Figure 5. Talin1 Mediates Anoikis Resistance

Panel A, GFP-talin1 and vector PC-3 cells were kept in suspension conditions using Poly-HEMA coated plates for 24hr and subjected to Flow Cytometry using AnnexinV antibody. Panel B, Caspase-3 activation was measured in Poly-HEMA suspension conditions after 6, 12 and 24hrs as described in “Materials and Methods”. GFP talin1 and GFP vector cells were also treated with TRAIL (100ng/ml) plus Velcade (100nM) (positive control).
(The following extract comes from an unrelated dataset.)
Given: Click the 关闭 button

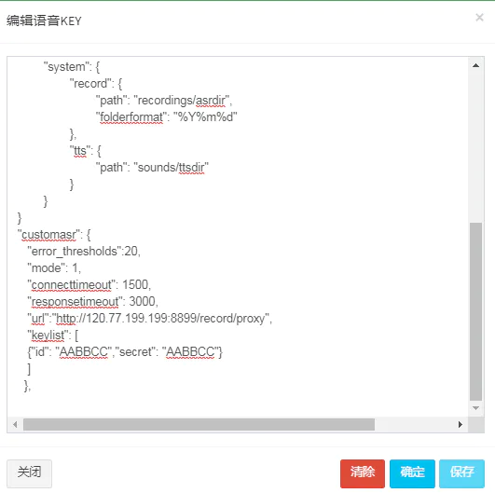Looking at the screenshot, I should tap(29, 473).
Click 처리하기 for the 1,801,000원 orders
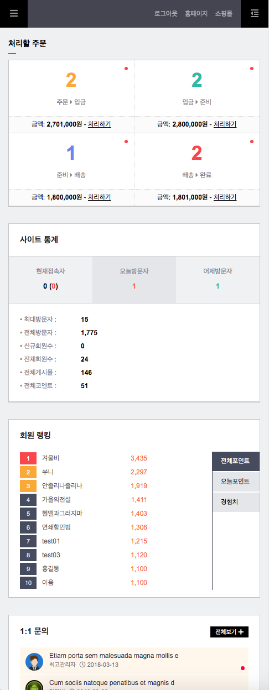 pos(225,197)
Values indicate the mean from two independent experiments performed in triplicate ± SEM. (**) indicates statistically significant difference at p<0.01 Panel C, GFP-talin1 and vector PC-3 cells were kept in suspension conditions and after 24hrs, cells were lysed and subjected to Western blotting. Expression of total protein and phosphorylated forms of AKT (Ser473), FAK (Y397) and p42/44MAPK were detected using respective antibodies (left panel). Levels of total and phosphorylated AKT (Ser473), FAK (Y397), SRC and GSK3β as well as cleaved caspase-3, were assessed during different time points (3-24hr) (right panel). The phosphorylation status of individual proteins was evaluated by densitometry (lower panel). Panel D, Experimental metastasis assay. Nude mice were injected intravenously in the tail vein with prostate cancer cells, DU-145 ShVector, (n=6) and DU-145 shRNA talin1, [n=5, (2×10⁶/mouse)]. At 5-wks post-inoculation, lungs were dissected and metastastic lesions were counted. Talin 1 loss led to a significantly reduced number of metastatic lesions to the lungs (P =0.028).